In Afghanistan they spent a small fortune unseating the Taliban and trying to kill or capture the actual people who planned the 9-11 attacks. On the very verge of success though the Bushies lost interest, turning their attention to Iraq before they achieved those goals in Afghanistan. In the end all the billions of dollars, (and hundreds of US soldier's lives) spent in Afghanistan achieved nothing. All they did was allow the Taliban and al Qaida to infect neighboring Pakistan, regroup and re-engage in Afghanistan, where they now control most of the country once again. Hundreds of billions of dollars down the drain there too, and also, still counting.
All that money the Bush administration spent, wasted, misappropriated, and, in the end, what did we get for those trillions? Well, we got partial ownership of Iraq, full ownership of Afghanistan, and a growing ownership share in nuclear-armed, Taliban/al Qaida infested Pakistan.
Such a deal. Yet during all that no one at the WSJ predicted Bush would "face a day of reckoning when Americans found out how much it all cost."
Obama's spending is also at historic highs. But there's "spending" and there's "spending." Governments, just as households, face two kinds of spending decisions: discretionary spending and capital-investment spending.
Discretionary spending satisfies the "I may not need it but I want it” reflex. Capital spending is money invested in things that promise to generate a return over time. Home improvements, are good example of household capital spending as they increase the value of a family's main asset, their home. That big screen TV, on the other hand, is discretionary spending.
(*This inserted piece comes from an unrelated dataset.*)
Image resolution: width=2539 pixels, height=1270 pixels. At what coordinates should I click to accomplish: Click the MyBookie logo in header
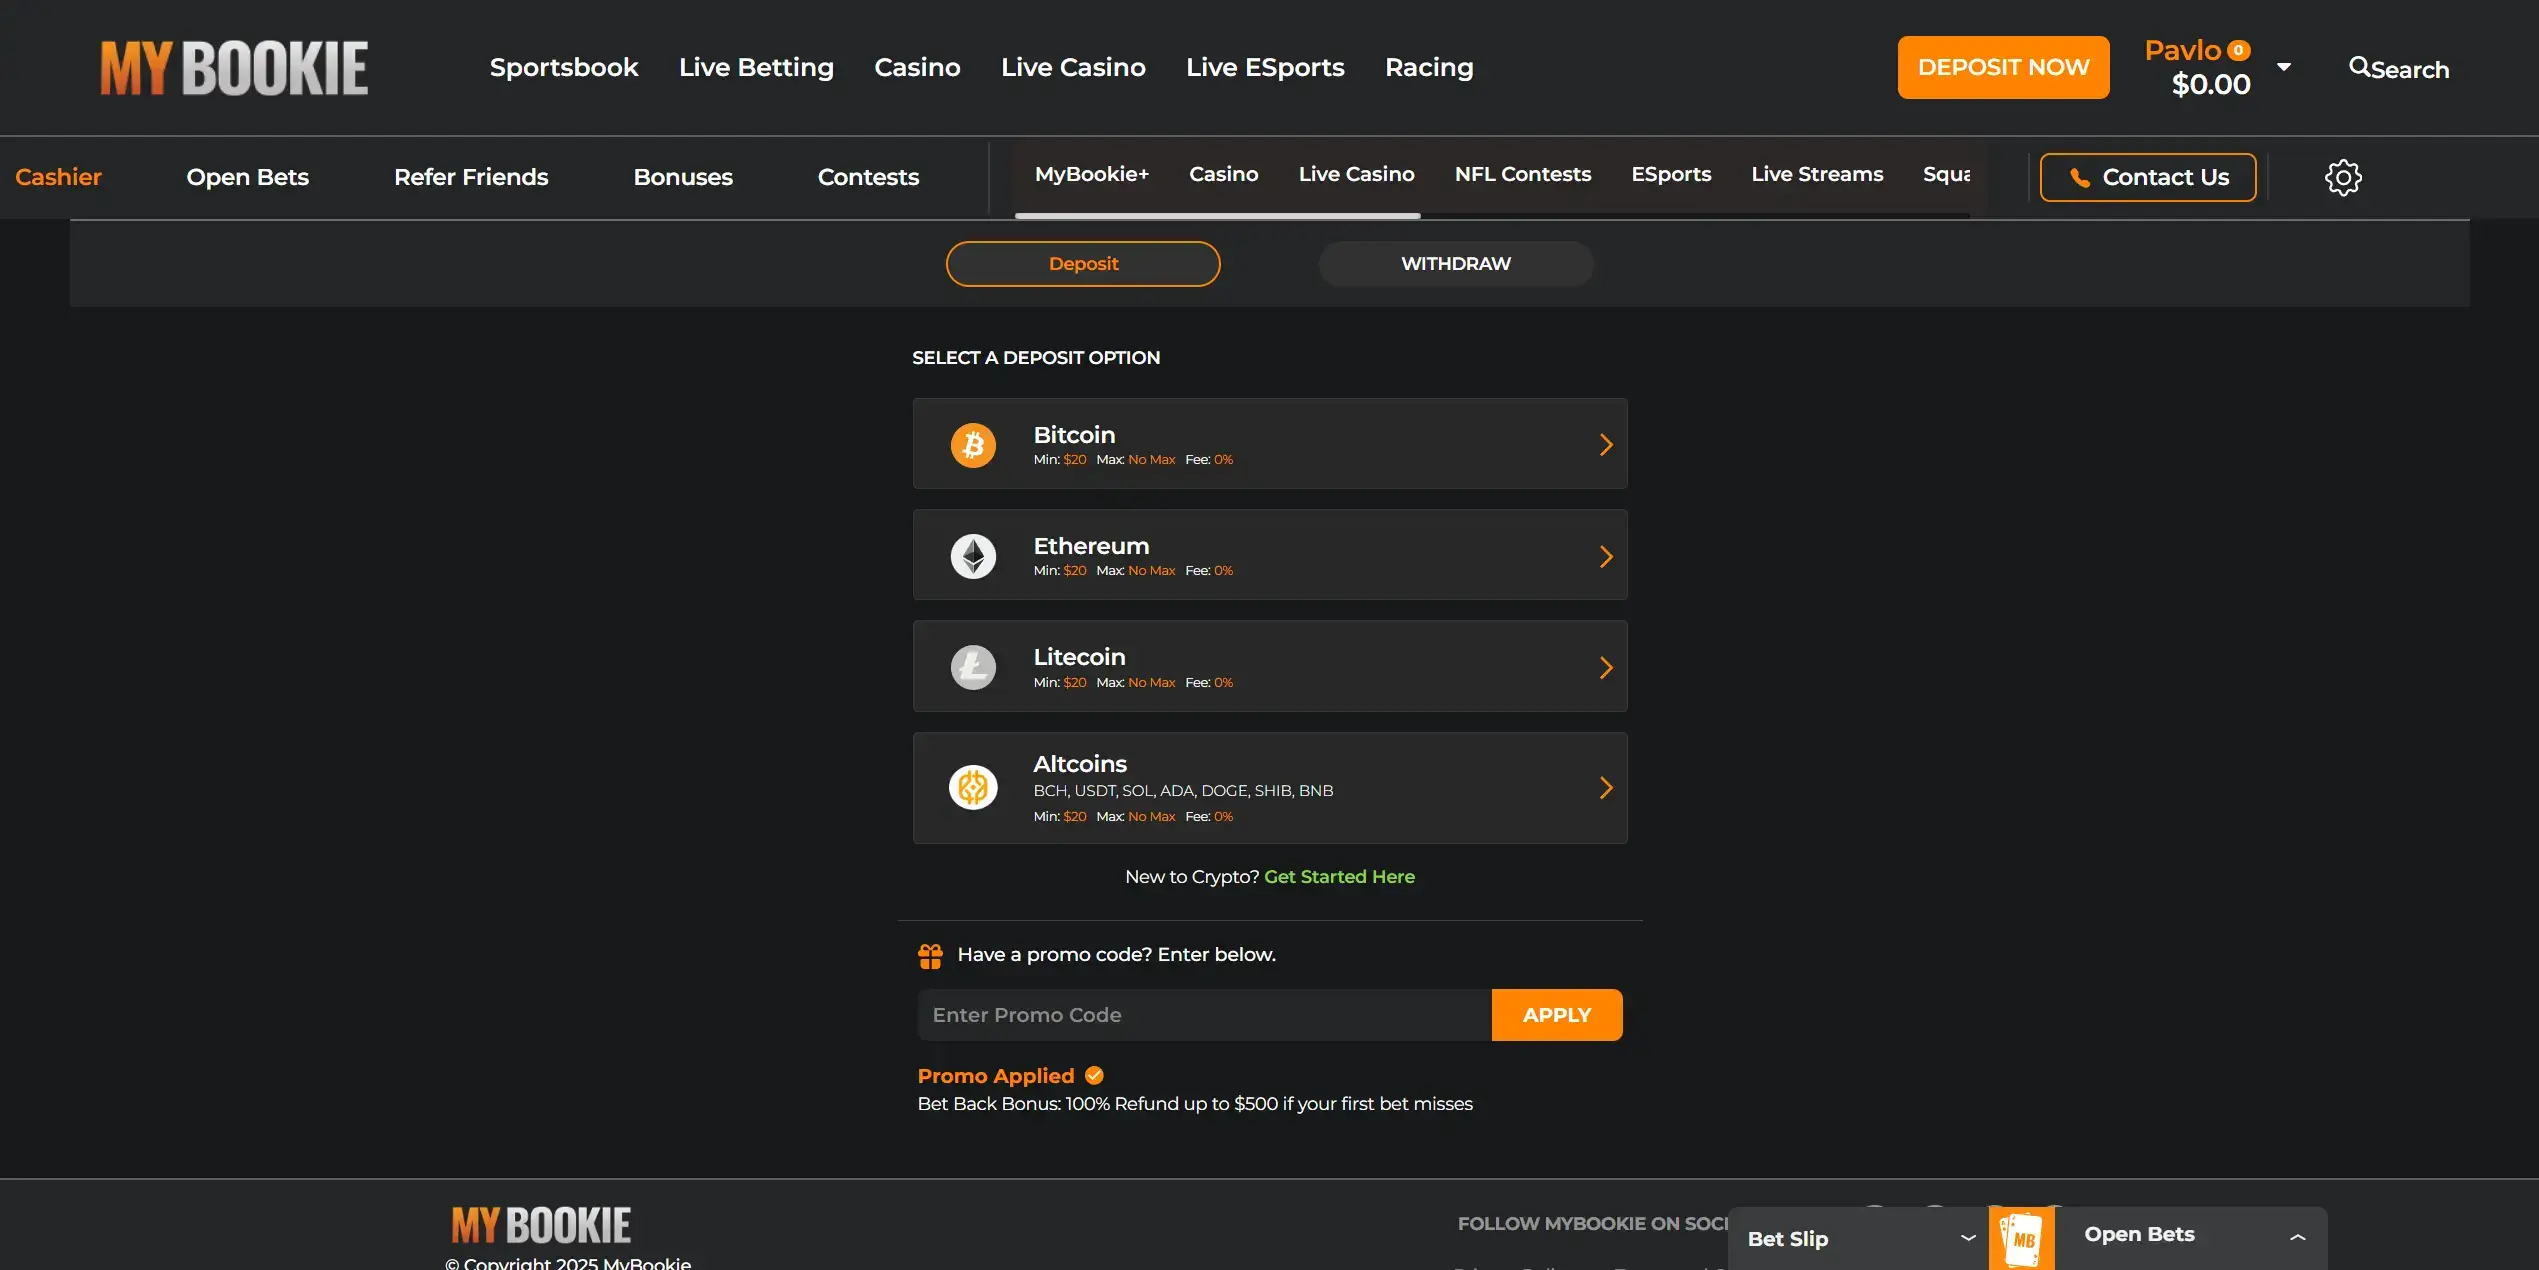click(234, 68)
The Bushies did very little capital investing and a whole lot of discretionary spending. For example:
Obama is investing in emerging technologies that hold the promise that someday will free us from the nut-hold of those smarmy phony Saudi "Princes." And, will begin the process of cleaning up the environment, before the environment decides to do the job herself -- by getting rid of us.
Obama is restructuring the tax code, so that those who actually go to work, and actually provide services or real producing stuff real people really need, get to keep more of what they make.
That's the opposite of what the Bush administration did when they funneled tax breaks to those who already were doing just fine, thank you very much, while producing little more than paper, much of which has turned out to be so worthless you can't even pay anyone to take off our hands.
I won't belabor the point. But for the WSJ editors to posit that voters will soon be aghast at the cost of Obama's policies, couldn't go unnoticed. Because they sure didn't notice the ruinousness policies of the Bush administration when they could have, and when they should have.
And finally, of all people on earth who should know the difference between out of control discretionary spending, and wise capital spending, it should be the guys and gals running the newspaper a friend of mine refers to as "capitalism's racing form."
But of course, the do know the difference. But they are to mainstream American politics what the Taliban are to mainstream Islam: not just wrong, but crazy-wrong.